I am new to this site and I am looking for some advice. A little background might help. I am 4o years old. I was born and raised in Ontario, Canada. I spent many years on the road as a long haul truck driver. I came off the road in 2001 and thought it was time to settle down. In 2002 I was on a community group on line and that is where I met my wife. We spent months chatting on line then on the phone and we finally agreed to met in person. I proposed to her that first time we met in person. ^ hours after first meeting her... Fast forward to 2006. After the birth of our daughter she comes out to me and tells me she was abused as a child by an uncle. I fully supported her in her battle, I even moved 2000 miles away from my family to make sure she was happy and got the help she needed.. Since that time, we moved in 2008... she has become a very mean, nasty, negative person.. At least until I tell her that I want a seperation, then she becomes caring, loving and would do anything to make me stay.. After about the tenth time I discovered thats exactly what she is doing... Whatever she needs to do to get me to stay. Now I know everyone seems to think that if you love some one your "in love with them" Well I dont feel that way any more. I do love my wife (soon to be ex Im sure).. But I do not have that spark, that deep passion for her or love her that way anymor. I know that for me to be happy Ihave to do things that make me happy. I have spent many years making others happy at my expense.... I have two kids and adore them and would do anything for them.. I just wonder... I am about to move out compeletly and dont know how to tell her... I am not tryoing to be hurtful or anything but need her to know that I do not feel the same way naymore.. sometimes I feel like I never really felt that way,, just did it to make her happy.. thought I loved her.... More to come later.......


----------



## HerToo (Oct 3, 2011)

You should consider marriage counseling to determine what the nest step should be.


----------



## hurtingsodeeply (Nov 8, 2011)

I have talked to her about counseling and she says that we have to go see her councilor ... I don't know why everybody thinks that every marriage has to work out.. I just don't love her anymore.. And thru my counseling I am wondering if I every really did.. I had just come off the highway as a long haul driver and was 32 single.. Never really dated and my parents knew I was the only hope for grsngkids.. I mey her online and it was very fast romance.. Met in June.. Married the next may.. Its almost as if we tried yo build a relationship out of a marriage and not the other way around... Do I not have to be truthful to myself and feel what I feel.. I've aloud others over time to manipulate me to feel what they want me to feel.. I'm standing tall now and fighting for me.. Just needed to vent.
_Posted via Mobile Device_


----------



## Uptown (Mar 27, 2010)

hurtingsodeeply said:


> She has become a very mean, nasty, negative person.. At least until I tell her that I want a seperation, then she becomes caring, loving and would do anything to make me stay..

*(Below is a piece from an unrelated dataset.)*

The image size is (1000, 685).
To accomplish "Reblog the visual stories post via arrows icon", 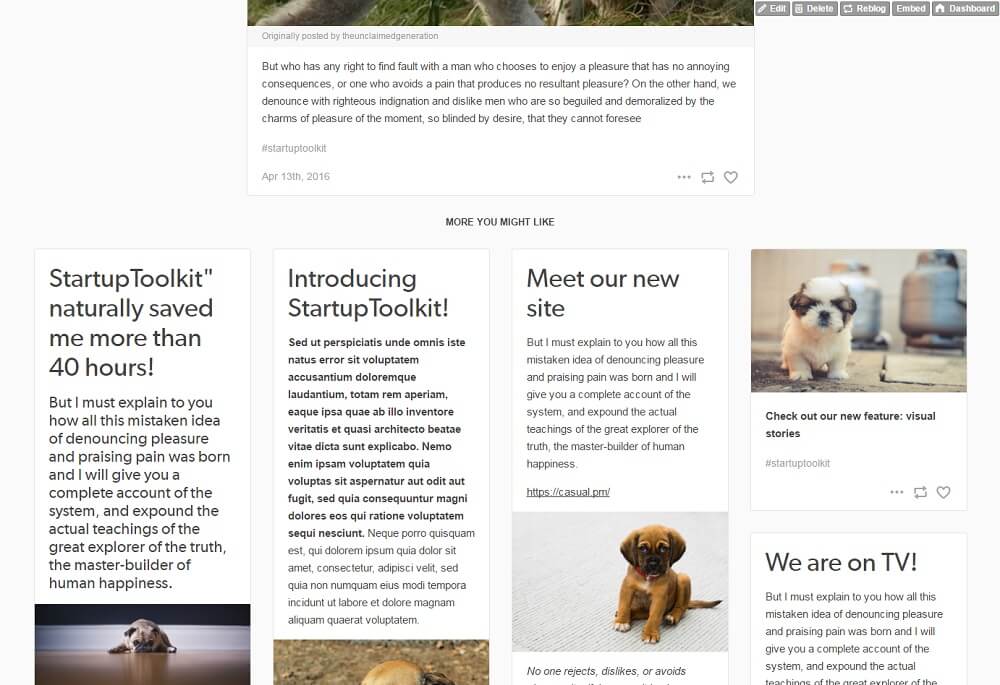I will pyautogui.click(x=920, y=492).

Hurting, welcome to the TAM forum. I'm sorry you are in such a painful relationship. The behaviors you describe -- verbally abusive, mean, vindictive, lack of impulse control, flipping from adoring you to hating you in ten seconds, and a cycle of push-you-away and pull-you-back (which happened to you ten times) -- are some of the classic traits of BPD (Borderline Personality Disorder), which my exW has. Moreover, 70% of BPDers (i.e., those with strong BPD traits) report that they were abused or abandoned in childhood. Although most abused children do not develop strong BPD traits, the abuse GREATLY raises their risk of doing so. And sexual abuse -- as your W suffered in childhood -- is more strongly associated with BPD than other types of abuse. 

If your W really is suffering a pattern of strong BPD traits, you likely would also be seeing several other traits you do not mention. BPDers typically exhibit other behaviors such as constant blaming, having an "I am a victim" mentality, inability to trust you for any extended period, a fear of abandonment, a fear of engulfment during intimacy, and a very controlling nature. They also tend to do much black-white thinking, wherein they categorize everyone as "all good" and "all bad" -- and criticize their spouses for "_never_ doing this" and "_always_ doing that."

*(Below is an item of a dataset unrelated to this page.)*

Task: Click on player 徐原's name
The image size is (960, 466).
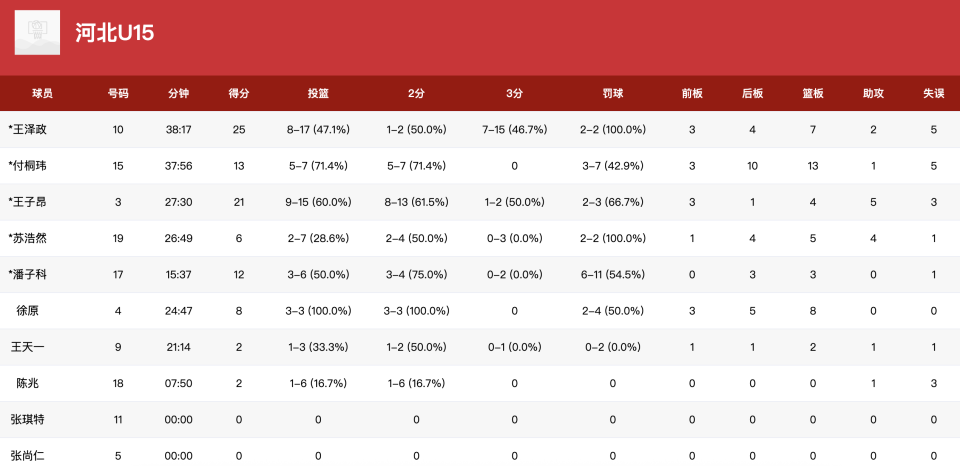Action: tap(28, 311)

If this discussion rings a bell, I would encourage you to read more about BPD traits so you know what it is you may be dealing with. This is important because this woman will be helping to raise your children even after you leave her. If she is a BPDer, you need to know what to expect and how to deal with her. Moreover, recent studies indicate that the children of a BPDer parent probably will NOT develop the disorder -- but they are at much greater risk for doing so because genetics appears to play an important role (as does childhood abuse).

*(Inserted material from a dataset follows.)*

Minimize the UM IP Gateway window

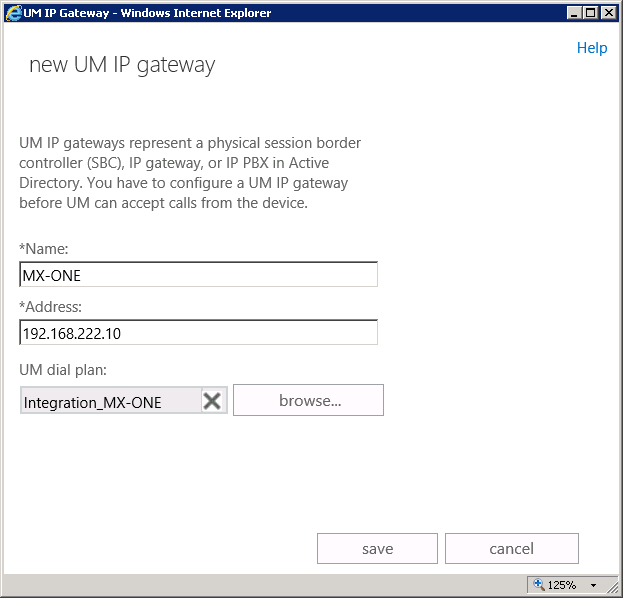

An easy place to start reading is my discussion of BPD traits in Husky's thread at http://talkaboutmarriage.com/genera...sion/34222-thinking-giving-up.html#post472524. If that discussion is helpful and the traits sound familiar, you may also want to check out my posts in GTRR's thread. They start at http://talkaboutmarriage.com/anxiet...depressed-its-always-my-fault.html#post188319. If you have questions, I would be glad to try to answer them or point you to good online resources. I also would encourage you to raise such questions with your therapist. Only a professional can determine whether a person's BPD traits are so severe as to constitute full-blown BPD. Take care, Hurting.


----------